▽
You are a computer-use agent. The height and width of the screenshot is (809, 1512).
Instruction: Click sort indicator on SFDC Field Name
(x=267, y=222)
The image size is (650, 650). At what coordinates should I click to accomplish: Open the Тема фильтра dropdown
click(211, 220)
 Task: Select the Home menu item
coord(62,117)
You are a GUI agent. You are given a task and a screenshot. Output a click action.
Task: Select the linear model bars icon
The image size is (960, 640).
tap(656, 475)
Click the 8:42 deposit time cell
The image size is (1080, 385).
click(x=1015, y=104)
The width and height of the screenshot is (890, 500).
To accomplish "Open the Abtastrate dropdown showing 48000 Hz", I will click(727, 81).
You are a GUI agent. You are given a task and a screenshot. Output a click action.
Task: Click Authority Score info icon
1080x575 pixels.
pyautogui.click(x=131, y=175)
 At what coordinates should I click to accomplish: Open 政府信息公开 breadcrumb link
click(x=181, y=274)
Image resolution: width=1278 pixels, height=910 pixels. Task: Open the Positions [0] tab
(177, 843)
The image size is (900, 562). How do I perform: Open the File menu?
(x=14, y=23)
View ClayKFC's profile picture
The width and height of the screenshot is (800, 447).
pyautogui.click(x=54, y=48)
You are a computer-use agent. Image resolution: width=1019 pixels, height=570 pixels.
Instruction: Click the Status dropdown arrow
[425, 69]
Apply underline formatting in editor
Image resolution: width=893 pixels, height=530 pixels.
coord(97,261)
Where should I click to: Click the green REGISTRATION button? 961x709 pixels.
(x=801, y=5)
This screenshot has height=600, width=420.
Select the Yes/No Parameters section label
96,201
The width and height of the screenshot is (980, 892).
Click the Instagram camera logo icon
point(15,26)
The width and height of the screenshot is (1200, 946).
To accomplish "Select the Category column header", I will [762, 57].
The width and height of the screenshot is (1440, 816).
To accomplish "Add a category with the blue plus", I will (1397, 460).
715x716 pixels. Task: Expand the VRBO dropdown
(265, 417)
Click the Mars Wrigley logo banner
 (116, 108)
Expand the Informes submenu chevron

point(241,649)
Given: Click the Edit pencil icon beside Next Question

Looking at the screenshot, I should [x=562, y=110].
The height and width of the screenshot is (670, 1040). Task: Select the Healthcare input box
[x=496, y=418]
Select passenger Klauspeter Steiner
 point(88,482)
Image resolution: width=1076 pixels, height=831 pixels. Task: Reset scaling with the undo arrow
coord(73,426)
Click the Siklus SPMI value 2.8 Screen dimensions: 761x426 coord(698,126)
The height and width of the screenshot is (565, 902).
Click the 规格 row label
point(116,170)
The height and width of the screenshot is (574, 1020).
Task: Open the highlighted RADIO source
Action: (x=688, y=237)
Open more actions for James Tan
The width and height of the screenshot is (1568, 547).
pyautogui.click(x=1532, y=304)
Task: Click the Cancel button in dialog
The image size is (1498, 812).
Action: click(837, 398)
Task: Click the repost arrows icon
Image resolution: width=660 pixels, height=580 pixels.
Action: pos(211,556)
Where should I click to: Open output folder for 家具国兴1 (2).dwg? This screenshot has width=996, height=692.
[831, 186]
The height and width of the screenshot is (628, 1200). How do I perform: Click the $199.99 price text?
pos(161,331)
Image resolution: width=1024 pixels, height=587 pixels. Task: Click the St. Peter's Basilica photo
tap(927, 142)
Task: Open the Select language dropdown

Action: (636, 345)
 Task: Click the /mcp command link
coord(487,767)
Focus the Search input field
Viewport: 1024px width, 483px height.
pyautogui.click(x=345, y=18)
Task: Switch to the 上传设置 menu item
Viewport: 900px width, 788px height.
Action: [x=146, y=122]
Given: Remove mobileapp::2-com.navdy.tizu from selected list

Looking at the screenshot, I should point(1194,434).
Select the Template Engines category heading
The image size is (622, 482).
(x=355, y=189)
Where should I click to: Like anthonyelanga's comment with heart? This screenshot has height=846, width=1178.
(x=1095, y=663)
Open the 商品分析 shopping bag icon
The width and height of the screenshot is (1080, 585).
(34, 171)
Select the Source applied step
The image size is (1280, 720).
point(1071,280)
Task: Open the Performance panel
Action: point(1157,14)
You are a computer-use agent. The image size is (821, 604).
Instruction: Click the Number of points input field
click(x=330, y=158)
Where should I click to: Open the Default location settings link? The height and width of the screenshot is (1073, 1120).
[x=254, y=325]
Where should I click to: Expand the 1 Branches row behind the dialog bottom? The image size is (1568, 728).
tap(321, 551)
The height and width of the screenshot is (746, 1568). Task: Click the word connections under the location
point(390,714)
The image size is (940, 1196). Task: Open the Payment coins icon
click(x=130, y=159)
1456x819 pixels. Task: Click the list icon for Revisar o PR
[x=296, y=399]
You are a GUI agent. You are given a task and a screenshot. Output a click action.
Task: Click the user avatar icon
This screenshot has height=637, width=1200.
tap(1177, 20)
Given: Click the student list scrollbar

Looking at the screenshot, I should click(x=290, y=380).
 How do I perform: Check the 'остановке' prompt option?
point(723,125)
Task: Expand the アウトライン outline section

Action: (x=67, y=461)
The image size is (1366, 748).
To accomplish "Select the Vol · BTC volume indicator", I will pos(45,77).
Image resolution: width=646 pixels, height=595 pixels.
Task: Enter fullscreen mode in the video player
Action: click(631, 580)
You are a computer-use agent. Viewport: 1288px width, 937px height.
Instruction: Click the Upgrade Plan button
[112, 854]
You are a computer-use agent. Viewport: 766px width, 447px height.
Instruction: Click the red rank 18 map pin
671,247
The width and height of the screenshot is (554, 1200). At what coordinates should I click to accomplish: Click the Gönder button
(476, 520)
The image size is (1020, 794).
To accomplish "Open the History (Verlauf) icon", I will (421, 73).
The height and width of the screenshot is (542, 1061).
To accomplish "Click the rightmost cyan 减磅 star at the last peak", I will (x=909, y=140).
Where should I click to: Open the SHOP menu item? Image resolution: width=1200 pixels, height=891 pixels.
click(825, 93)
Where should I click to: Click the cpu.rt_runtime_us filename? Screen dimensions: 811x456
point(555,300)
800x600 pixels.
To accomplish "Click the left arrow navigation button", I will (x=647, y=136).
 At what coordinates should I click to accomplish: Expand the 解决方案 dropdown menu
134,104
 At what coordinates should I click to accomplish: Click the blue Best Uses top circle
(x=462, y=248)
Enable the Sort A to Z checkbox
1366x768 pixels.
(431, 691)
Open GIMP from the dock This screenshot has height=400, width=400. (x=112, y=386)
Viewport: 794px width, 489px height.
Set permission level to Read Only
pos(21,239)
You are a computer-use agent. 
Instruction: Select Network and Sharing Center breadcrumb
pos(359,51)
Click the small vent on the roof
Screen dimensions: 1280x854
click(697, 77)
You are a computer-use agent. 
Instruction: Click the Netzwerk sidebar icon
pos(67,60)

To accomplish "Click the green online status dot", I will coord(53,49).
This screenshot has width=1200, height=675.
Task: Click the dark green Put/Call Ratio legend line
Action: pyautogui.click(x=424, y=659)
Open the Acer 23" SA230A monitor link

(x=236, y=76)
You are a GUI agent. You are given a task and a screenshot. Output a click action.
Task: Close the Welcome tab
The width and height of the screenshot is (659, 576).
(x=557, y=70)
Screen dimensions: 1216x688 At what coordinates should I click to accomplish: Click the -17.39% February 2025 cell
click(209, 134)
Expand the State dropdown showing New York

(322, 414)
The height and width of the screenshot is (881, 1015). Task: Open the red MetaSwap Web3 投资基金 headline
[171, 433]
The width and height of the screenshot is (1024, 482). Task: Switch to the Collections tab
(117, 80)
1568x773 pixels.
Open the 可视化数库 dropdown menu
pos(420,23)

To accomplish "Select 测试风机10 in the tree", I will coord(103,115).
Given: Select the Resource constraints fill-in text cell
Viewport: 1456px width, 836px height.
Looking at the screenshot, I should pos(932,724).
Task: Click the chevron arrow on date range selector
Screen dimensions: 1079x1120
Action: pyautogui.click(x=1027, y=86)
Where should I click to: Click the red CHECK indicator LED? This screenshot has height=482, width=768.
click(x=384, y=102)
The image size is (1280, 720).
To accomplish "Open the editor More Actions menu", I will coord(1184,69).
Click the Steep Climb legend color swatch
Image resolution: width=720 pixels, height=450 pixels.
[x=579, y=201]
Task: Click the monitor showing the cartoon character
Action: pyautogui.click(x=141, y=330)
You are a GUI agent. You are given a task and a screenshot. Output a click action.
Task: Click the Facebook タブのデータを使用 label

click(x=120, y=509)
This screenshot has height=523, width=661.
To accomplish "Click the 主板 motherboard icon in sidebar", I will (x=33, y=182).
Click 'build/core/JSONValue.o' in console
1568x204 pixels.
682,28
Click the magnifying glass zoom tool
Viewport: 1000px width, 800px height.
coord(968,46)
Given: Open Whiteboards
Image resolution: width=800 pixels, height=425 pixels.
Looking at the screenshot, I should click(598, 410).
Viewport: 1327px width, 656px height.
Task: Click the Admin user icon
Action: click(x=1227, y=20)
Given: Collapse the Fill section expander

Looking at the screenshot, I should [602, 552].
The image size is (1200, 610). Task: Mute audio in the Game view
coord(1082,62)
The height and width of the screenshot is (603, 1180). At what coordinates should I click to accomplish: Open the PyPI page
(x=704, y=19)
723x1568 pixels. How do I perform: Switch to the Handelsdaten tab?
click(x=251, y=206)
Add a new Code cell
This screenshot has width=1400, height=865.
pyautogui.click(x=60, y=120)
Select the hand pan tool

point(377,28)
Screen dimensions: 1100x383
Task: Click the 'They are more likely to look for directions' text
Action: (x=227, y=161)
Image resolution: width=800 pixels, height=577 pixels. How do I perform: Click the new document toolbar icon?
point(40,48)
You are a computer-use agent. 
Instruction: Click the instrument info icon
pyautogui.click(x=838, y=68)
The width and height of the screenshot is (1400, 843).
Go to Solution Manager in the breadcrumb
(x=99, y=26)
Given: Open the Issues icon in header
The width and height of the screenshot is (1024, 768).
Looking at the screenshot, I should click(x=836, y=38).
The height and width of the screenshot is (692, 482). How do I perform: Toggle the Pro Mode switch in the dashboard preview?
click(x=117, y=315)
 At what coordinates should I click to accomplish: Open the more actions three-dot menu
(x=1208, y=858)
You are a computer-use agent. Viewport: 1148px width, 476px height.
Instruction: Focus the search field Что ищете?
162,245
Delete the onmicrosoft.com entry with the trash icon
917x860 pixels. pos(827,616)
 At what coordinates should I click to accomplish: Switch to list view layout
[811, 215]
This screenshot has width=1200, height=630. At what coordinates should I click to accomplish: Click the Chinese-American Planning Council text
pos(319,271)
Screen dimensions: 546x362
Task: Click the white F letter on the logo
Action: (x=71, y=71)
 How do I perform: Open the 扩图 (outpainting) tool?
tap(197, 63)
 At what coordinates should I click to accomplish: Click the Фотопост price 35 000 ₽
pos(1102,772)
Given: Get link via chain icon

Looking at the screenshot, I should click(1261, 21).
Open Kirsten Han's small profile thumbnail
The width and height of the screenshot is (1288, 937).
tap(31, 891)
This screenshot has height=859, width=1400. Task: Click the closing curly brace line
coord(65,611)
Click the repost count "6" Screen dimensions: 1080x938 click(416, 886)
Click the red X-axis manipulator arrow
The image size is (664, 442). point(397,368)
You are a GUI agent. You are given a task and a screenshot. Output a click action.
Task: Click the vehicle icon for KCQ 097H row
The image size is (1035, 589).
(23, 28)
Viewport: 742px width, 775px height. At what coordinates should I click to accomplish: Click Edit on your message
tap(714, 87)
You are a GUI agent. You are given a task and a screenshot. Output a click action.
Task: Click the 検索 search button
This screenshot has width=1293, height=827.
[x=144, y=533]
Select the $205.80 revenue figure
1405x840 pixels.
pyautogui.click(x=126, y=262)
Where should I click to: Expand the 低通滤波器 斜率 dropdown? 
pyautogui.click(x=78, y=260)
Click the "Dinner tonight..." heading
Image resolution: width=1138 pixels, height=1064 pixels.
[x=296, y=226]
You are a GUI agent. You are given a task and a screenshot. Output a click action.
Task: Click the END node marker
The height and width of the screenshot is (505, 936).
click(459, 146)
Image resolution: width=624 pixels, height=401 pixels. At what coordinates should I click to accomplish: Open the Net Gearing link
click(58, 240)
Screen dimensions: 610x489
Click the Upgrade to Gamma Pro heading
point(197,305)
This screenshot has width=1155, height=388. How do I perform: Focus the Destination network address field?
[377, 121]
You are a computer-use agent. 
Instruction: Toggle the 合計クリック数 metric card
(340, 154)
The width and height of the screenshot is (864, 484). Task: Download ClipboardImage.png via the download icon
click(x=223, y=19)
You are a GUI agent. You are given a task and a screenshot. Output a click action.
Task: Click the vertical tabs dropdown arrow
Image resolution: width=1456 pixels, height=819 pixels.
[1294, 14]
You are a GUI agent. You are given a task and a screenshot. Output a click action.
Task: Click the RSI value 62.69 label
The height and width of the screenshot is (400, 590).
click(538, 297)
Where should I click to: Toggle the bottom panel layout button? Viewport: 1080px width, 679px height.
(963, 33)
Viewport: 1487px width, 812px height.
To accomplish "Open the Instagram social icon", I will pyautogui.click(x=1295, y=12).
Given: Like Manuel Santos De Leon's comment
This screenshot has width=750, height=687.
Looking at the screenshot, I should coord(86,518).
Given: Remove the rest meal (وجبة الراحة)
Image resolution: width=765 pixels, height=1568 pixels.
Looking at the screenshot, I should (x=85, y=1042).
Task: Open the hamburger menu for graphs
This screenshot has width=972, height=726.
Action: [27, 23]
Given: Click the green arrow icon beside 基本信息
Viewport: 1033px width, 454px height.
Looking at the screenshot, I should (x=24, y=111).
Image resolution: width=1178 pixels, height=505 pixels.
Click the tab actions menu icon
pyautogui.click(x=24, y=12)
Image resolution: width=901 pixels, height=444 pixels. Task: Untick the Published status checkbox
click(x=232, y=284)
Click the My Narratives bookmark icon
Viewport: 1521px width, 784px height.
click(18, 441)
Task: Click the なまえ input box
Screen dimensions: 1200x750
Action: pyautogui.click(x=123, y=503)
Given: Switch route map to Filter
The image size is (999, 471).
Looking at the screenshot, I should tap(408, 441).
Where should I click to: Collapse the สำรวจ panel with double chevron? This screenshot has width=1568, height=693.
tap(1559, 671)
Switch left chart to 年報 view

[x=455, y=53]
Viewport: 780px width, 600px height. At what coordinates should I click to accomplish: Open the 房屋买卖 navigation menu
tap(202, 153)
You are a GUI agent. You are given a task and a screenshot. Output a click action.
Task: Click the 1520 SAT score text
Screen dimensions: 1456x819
△
WORK ITEM: Taking the records above, retype every line from the one with "The width and height of the screenshot is (980, 892)." down to the one with "The width and height of the screenshot is (1440, 816).", exactly and with nothing else.

FINISHED TASK:
The width and height of the screenshot is (980, 892).
Click the Instagram camera logo icon
point(15,26)
The width and height of the screenshot is (1200, 946).
To accomplish "Select the Category column header", I will [762, 57].
The width and height of the screenshot is (1440, 816).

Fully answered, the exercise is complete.